Items ▸

-- start --

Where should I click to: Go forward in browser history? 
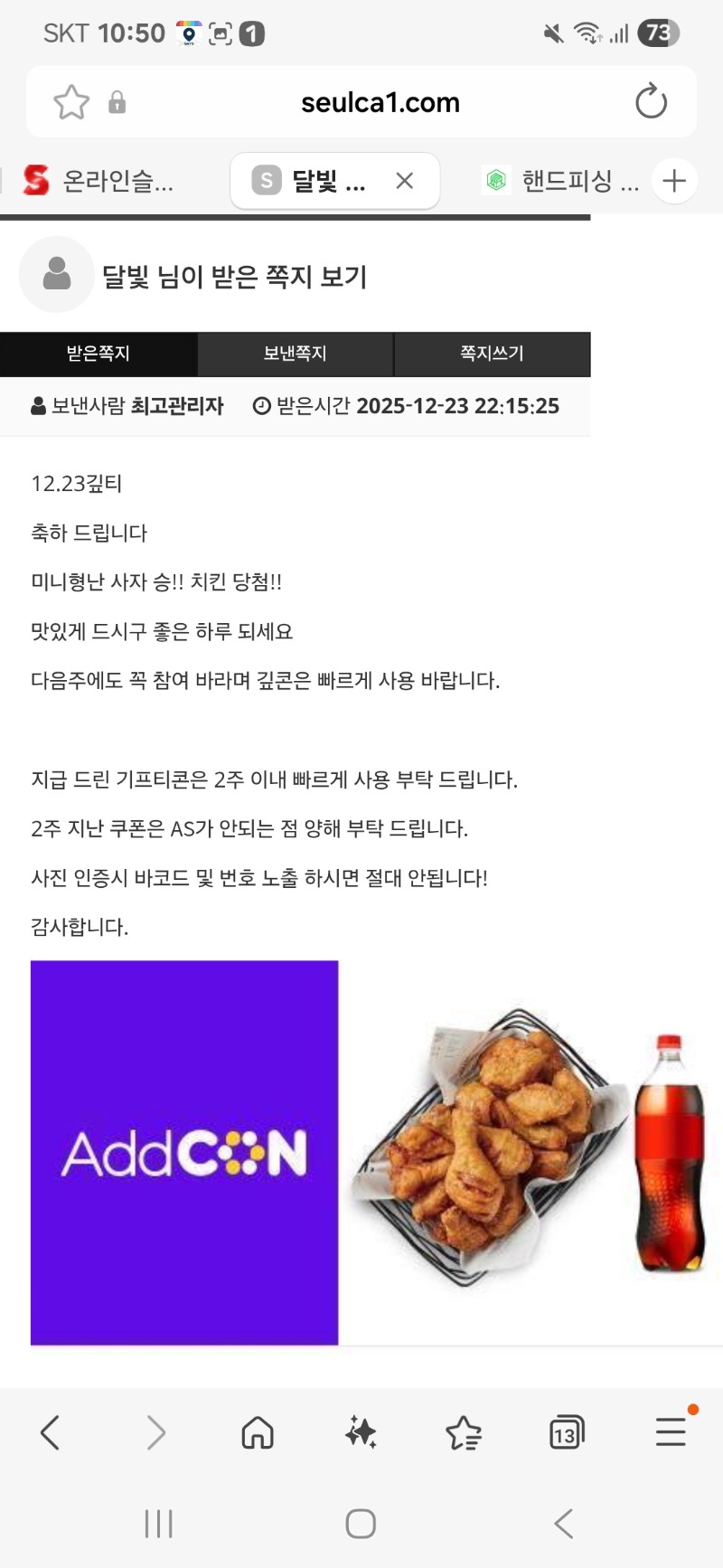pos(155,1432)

-- end --
-- start --

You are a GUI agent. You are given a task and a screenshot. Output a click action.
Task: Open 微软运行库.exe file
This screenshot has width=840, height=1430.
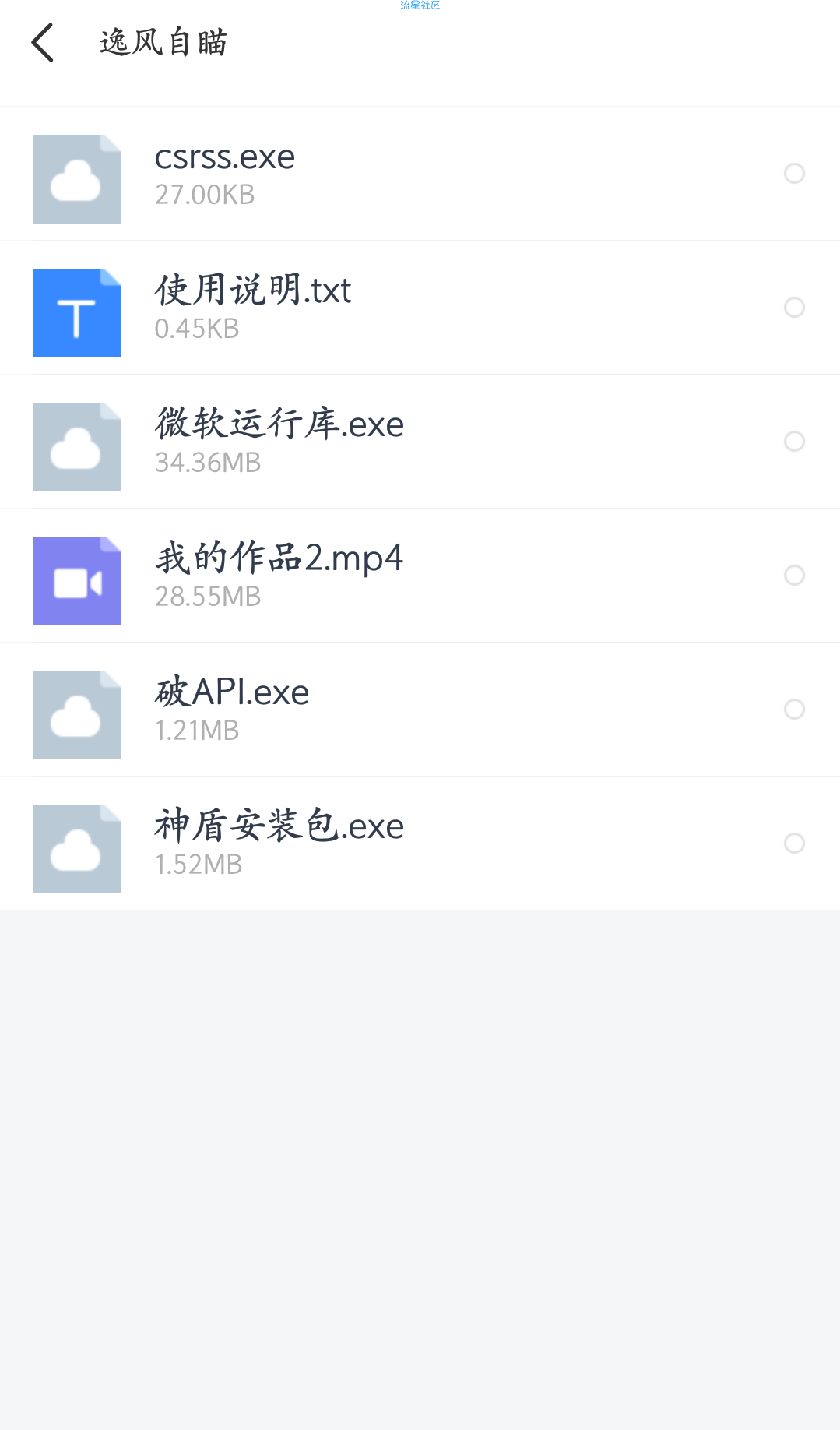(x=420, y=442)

-- end --

Short task ▸
Retype the data from the line with "Where should I" through the line with "pos(155,1432)", both included, and leave out the picture.

The completed task ▸
Where should I click to: Go forward in browser history? 
pos(155,1432)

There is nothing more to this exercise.